Bearish Hikkake pattern
Bullish Hikkake pattern
The interesting part here is, the Hikkake pattern can be traded the same way you trade an Inside Bar, i.e., catching the reversal or catching the trend. But this one’s more powerful, the reason being, there are times when the breakout traders are caught on the wrong side of the move.
Entry, Exit, and Stops in Inside Bar
We’ve come a long way to understanding the whole Inside Bar, its trading strategies, and some other aspects, but what’s still missing in it is how to manage the entry, stop, and exit. Let’s find out.
Just when the price breaks out on the Inside bar, that’s when you can take an entry to it. This will be quite beneficial as you’ll be entering when the price is moving in your favor. But keep in mind that there’s still a possibility of a false breakout.
Otherwise, you can simply just wait for the candle to close.
Since you have already learned the variation of the Inside bar, which is the Hikkake pattern, you would certainly not want to set it just beyond the lows of the inside bar.
This implies that you could get permanently stopped out on a Bullish Hikkake pattern if you set your stop loss just at the bottom of the lows of the Inside bar.

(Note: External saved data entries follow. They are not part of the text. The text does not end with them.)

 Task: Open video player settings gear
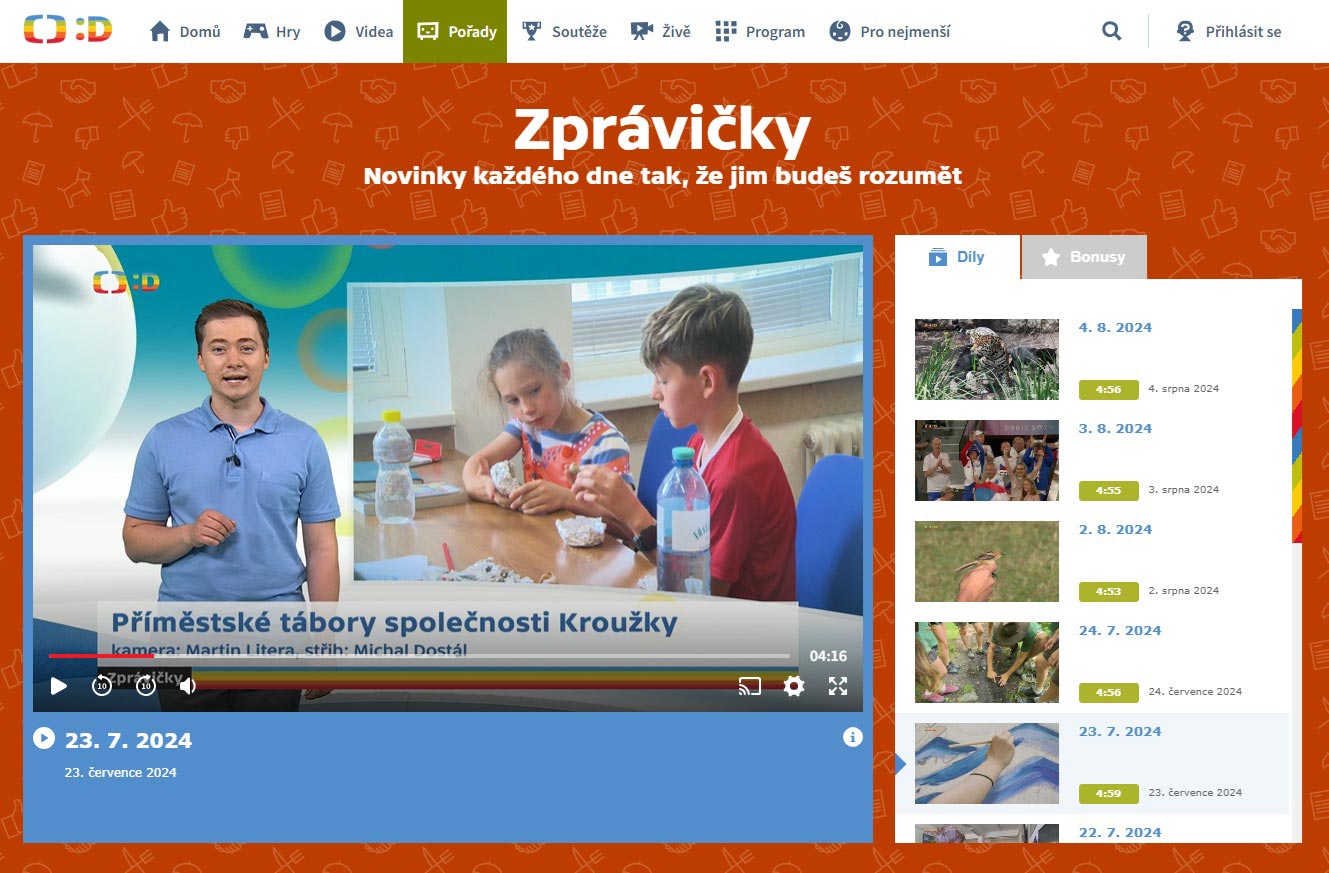[794, 686]
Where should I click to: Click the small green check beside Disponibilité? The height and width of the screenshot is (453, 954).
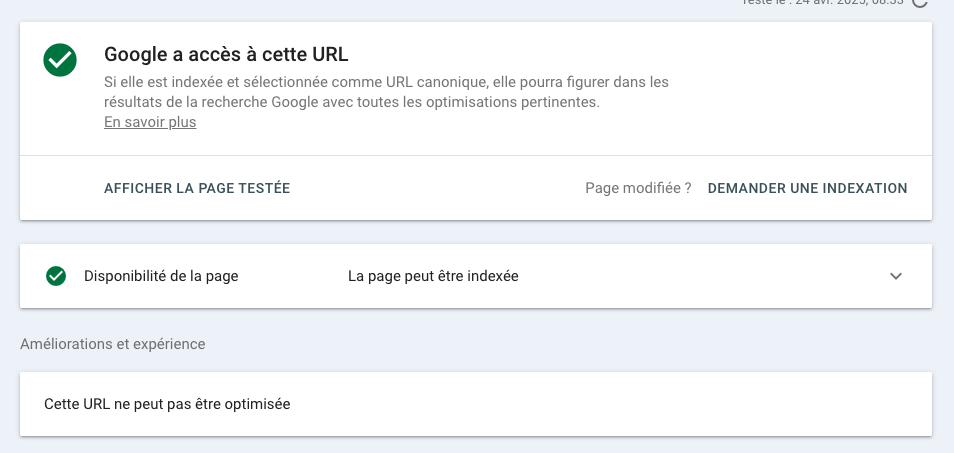(56, 276)
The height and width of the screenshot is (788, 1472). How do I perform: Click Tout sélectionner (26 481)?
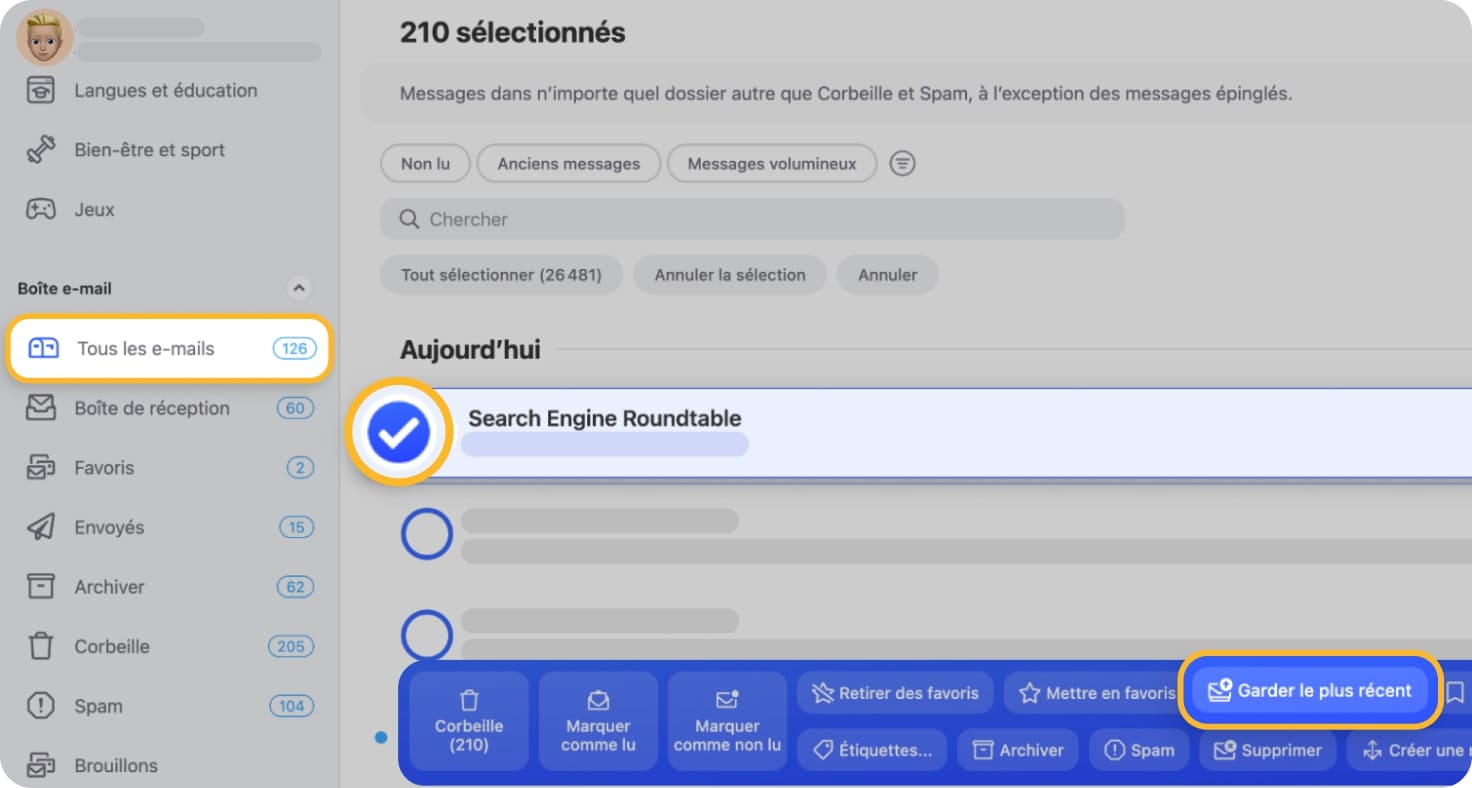tap(501, 274)
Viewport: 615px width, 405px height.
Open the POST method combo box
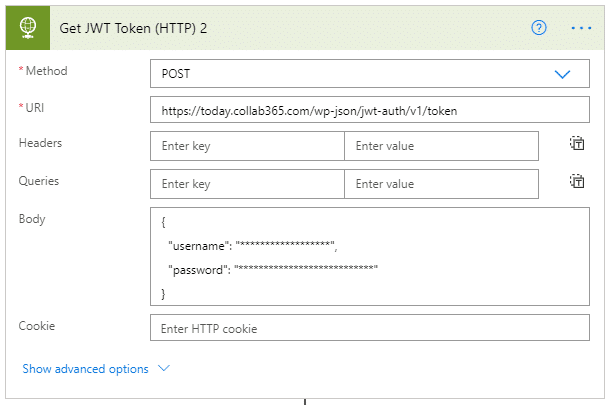click(369, 74)
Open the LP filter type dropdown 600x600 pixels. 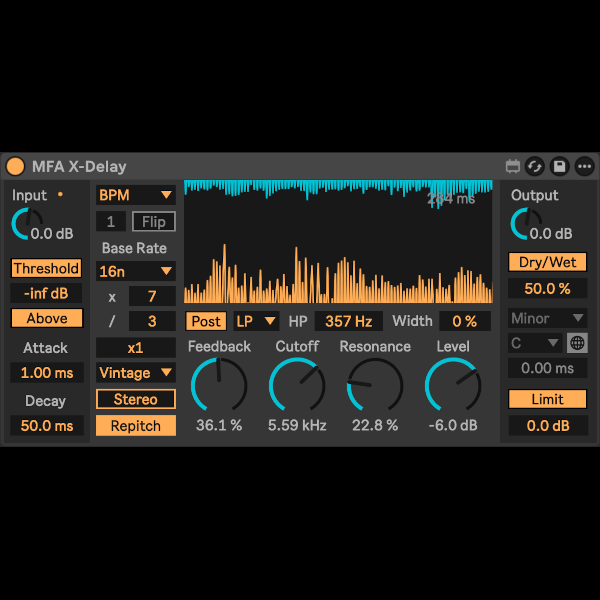pos(256,321)
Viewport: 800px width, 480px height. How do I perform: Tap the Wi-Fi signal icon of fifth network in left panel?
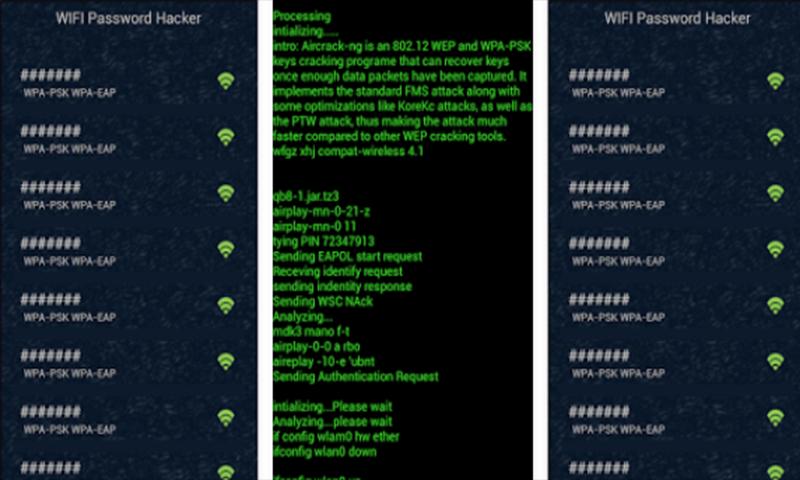(x=226, y=306)
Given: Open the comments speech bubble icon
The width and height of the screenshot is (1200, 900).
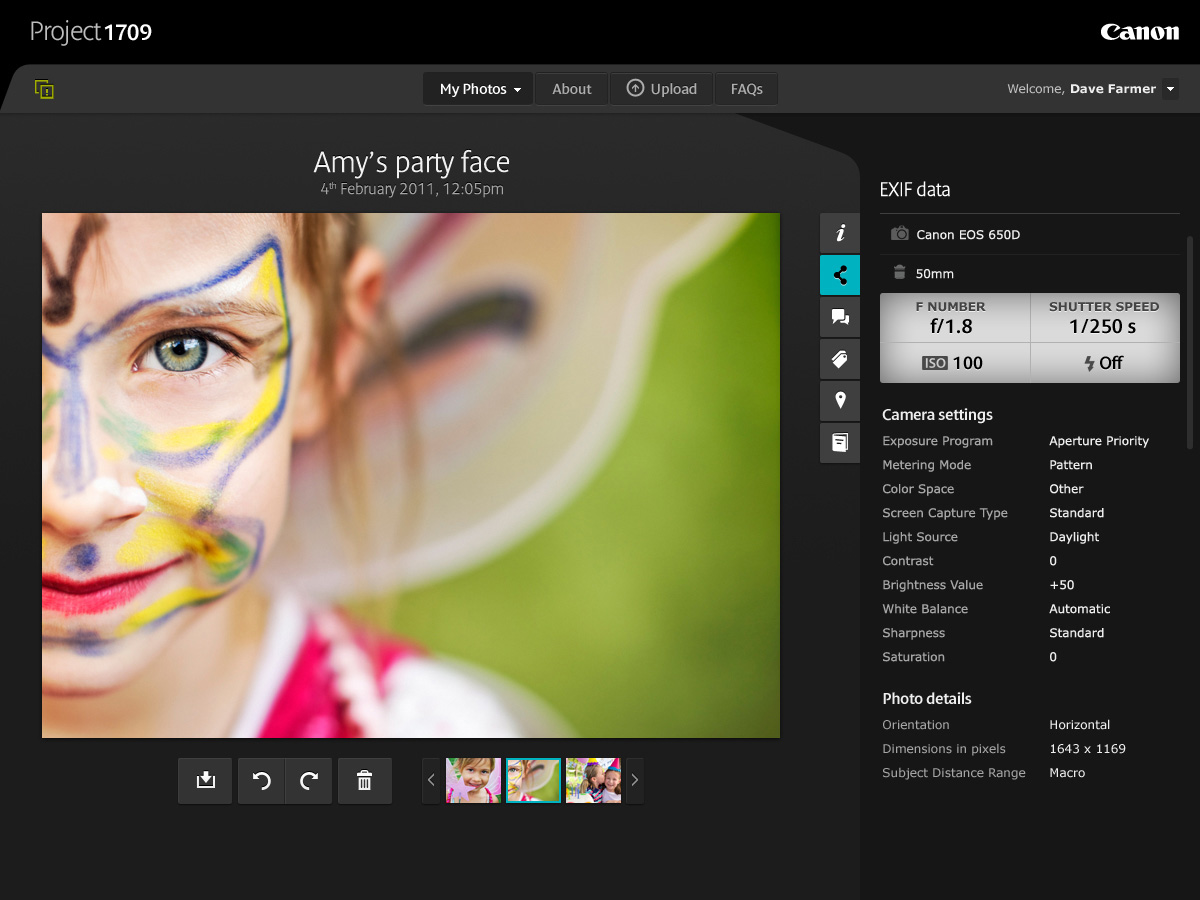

Hence, a better approach here will be setting up your stop loss ias1 ATR at the bottom of the low of the Inside bar (In case of buying).
This one depends on two aspects; whether you want to capture the swing or ride the trend. Let’s have a look-
- Capture the swing- In this case, you would have to take an exit from your trades before the opposing pressure takes a step in.
- Ride a trend- If you want to ride a trend on the other hand, then you will have to trail your stop loss as the market moves in our favor
Let’s recall what we’ve learned so far:
- When there’s an inside bar with a small range, it indicates indecision.
- Not all the Inside bars are created equally, what matters the most are the range and the body of an Inside Bar.
- Depending on the context of the markets, the inside bar can be used to trade in reversals or trends of the market.
- Another powerful pattern to profit from the trapped traders is the Hikkake pattern, which is a false breakout.